Banjir Tanpa Perahu
“Kalau melihat limpahan rahmat Allah kepada manusia, kan jelas itu berkecenderungan Sorga”, Jitul meneruskan, “Tapi kalau menyaksikan keadaan manusia yang selalu bingung, cemas, panik, takut miskin, rakus kepada dunia, suka yang panas-panas, sehingga yang keluar dari mulut maupun tindakan mereka cenderung yang panas-panas – maka apa hipotesisnya kalau bukan seperti yang Allah firmankan: “maka sekali-kali janganlah sampai ia mengeluarkan kamu berdua dari surga”. Artinya bukan sekedar Bapak Adam Ibu Hawa sudah diturun-derajatkan dari Sorga ke Dunia, tapi kehidupan semua manusia anak turunnya ini juga sudah berpindah dari iklim Sorga ke iklim Neraka”

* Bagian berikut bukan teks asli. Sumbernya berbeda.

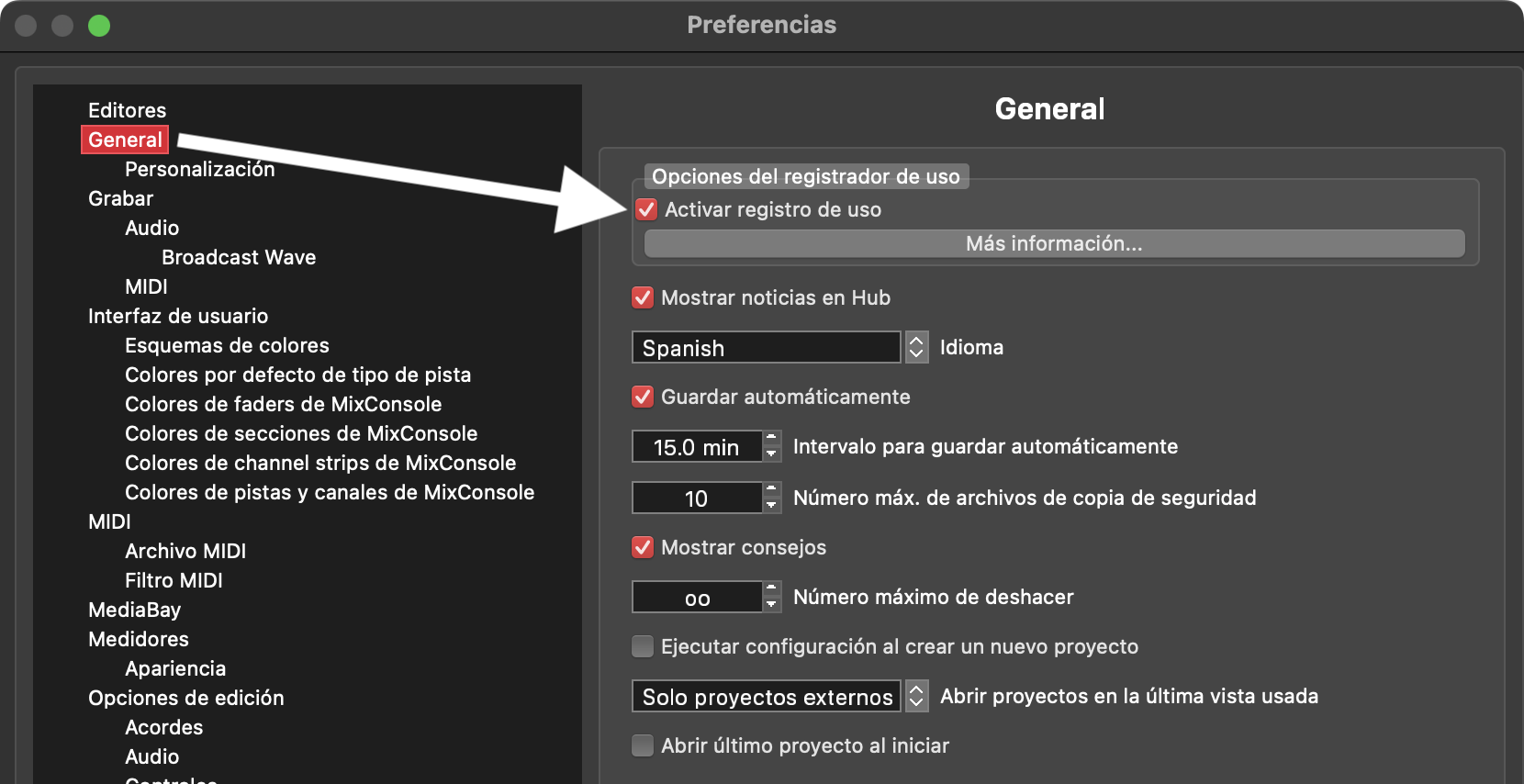This screenshot has width=1524, height=784.
Task: Click 'Más información...' button
Action: click(x=1054, y=243)
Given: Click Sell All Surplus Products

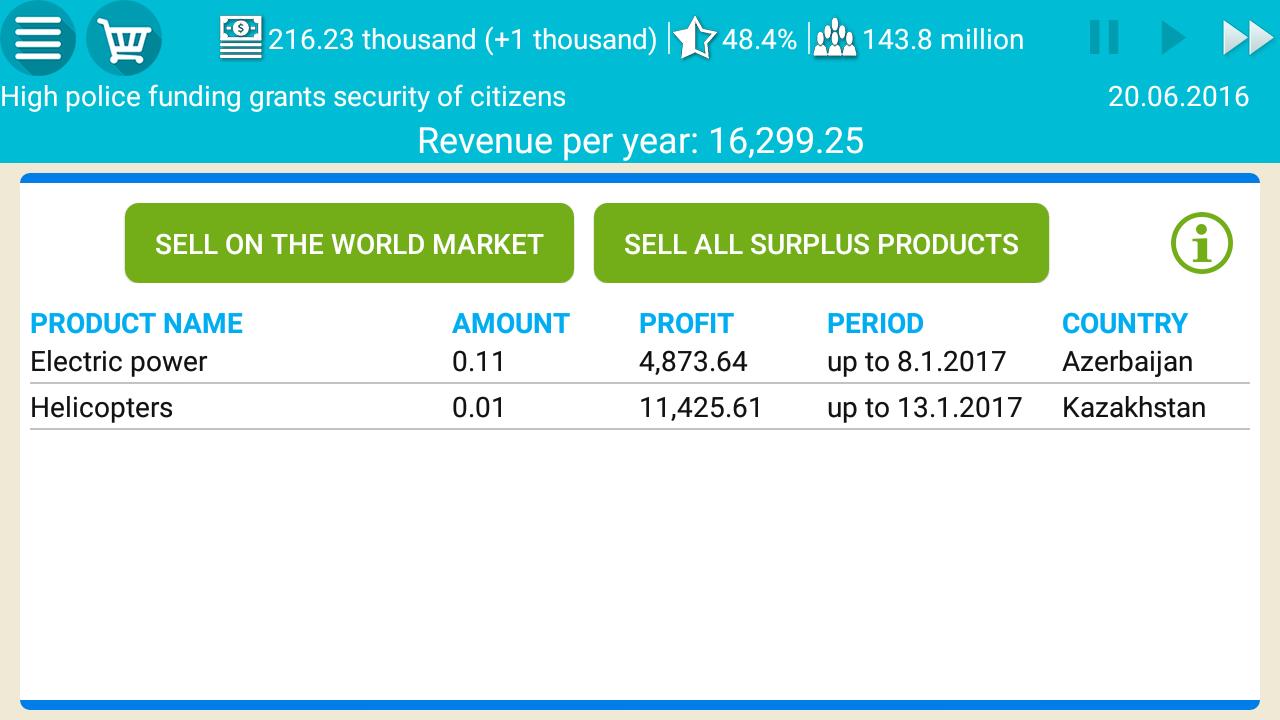Looking at the screenshot, I should (x=821, y=244).
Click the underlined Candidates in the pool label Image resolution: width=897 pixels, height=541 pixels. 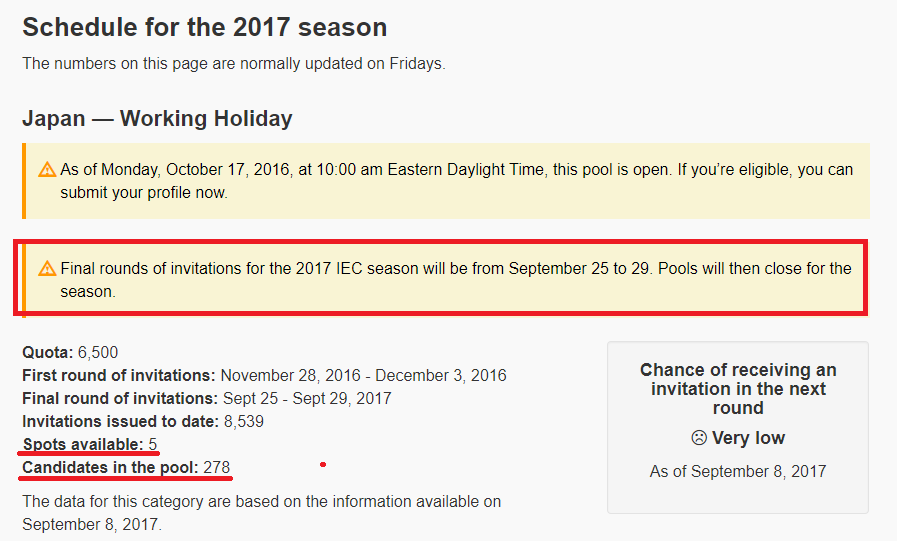(x=110, y=467)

Seger meneruskan. “Kami ketemu ayat yang mana saja, muncul sensitivitas seperti yang diomongkan Jitul itu, Pakde. Kalau membaca Nabi Yunus, kami merasa jangan-jangan Bangsa kita ini memang sedang berada di dalam perut ikan yang sempit dan pengap. Dan kami sudah selalu mewiridkan ini, tapi tidak ada sehelai rumput yang mengering, atau sehelai daun kering yang menjadi hijau: “…maka ia menyeru dalam keadaan yang sangat gelap: “Bahwa tidak ada Tuhan selain Engkau. Maha Suci Engkau, sesungguhnya aku adalah termasuk orang-orang yang zalim”. [1] (Al-Anbiya: 87).

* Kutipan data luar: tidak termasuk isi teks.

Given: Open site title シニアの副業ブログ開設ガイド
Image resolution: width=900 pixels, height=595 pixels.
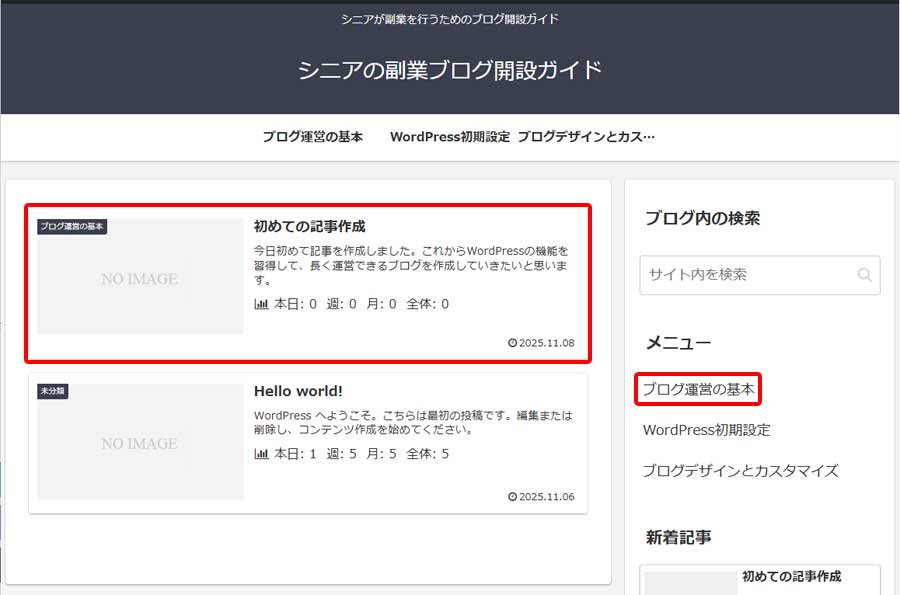Looking at the screenshot, I should (450, 70).
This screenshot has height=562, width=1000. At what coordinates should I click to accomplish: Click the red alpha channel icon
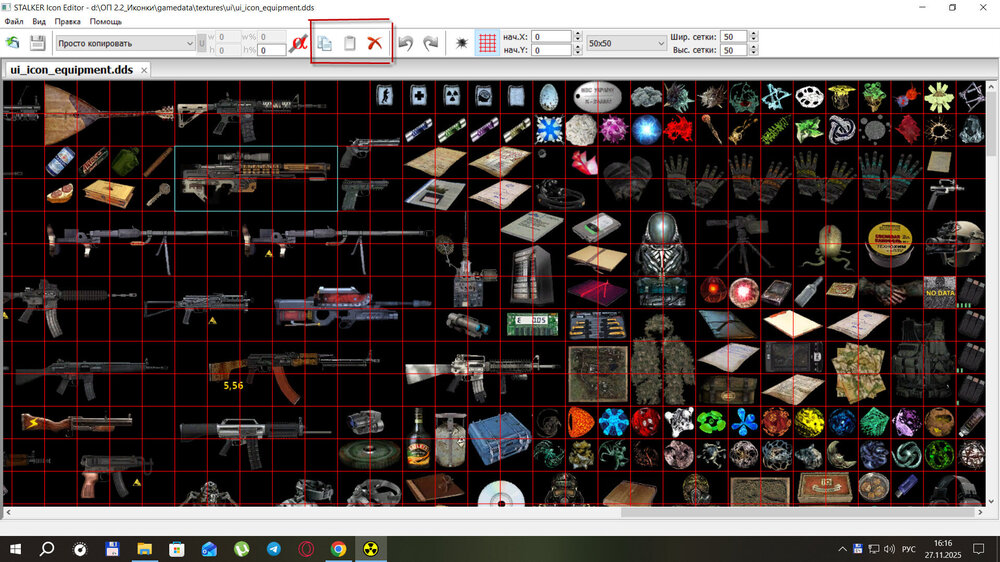297,43
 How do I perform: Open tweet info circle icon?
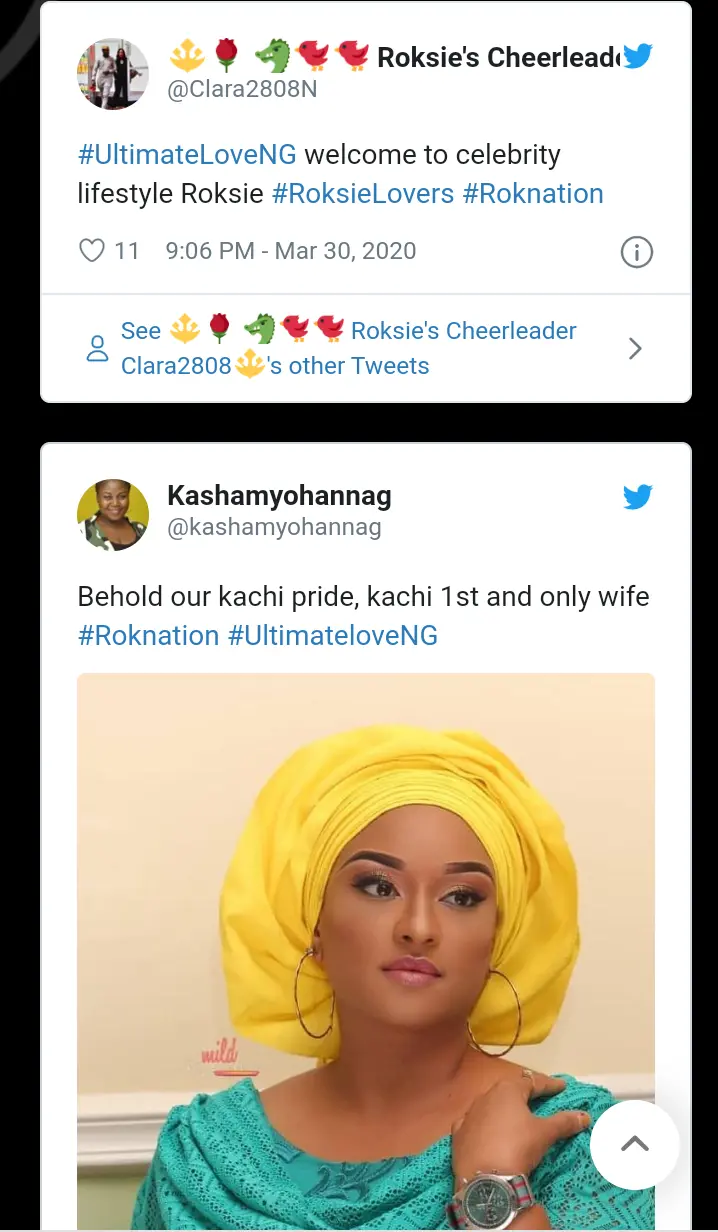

“Bangsa Indonesia adalah”, Toling tak mau kalah, “Yusuf yang dicemplungkan ke dalam sumur oleh saudara-saudara kami sendiri, tanpa kunjung Allah menganugerahkan mimpi seperti: ketika Yusuf berkata kepada ayahnya: “Wahai ayahku, sesungguhnya aku bermimpi melihat sebelas bintang, matahari dan bulan; kulihat semuanya sujud kepadaku”. [2] (Yusuf: 4). Bangsa Indonesia adalah Ismail yang disembelih Ibrahim tanpa diganti oleh kambing. Rakyat Indonesia adalah ummat Nabi Nuh yang ditimpa banjir besar tapi bikin perahu tidak kunjung jadi, karena digerogoti dan dikorupsi”.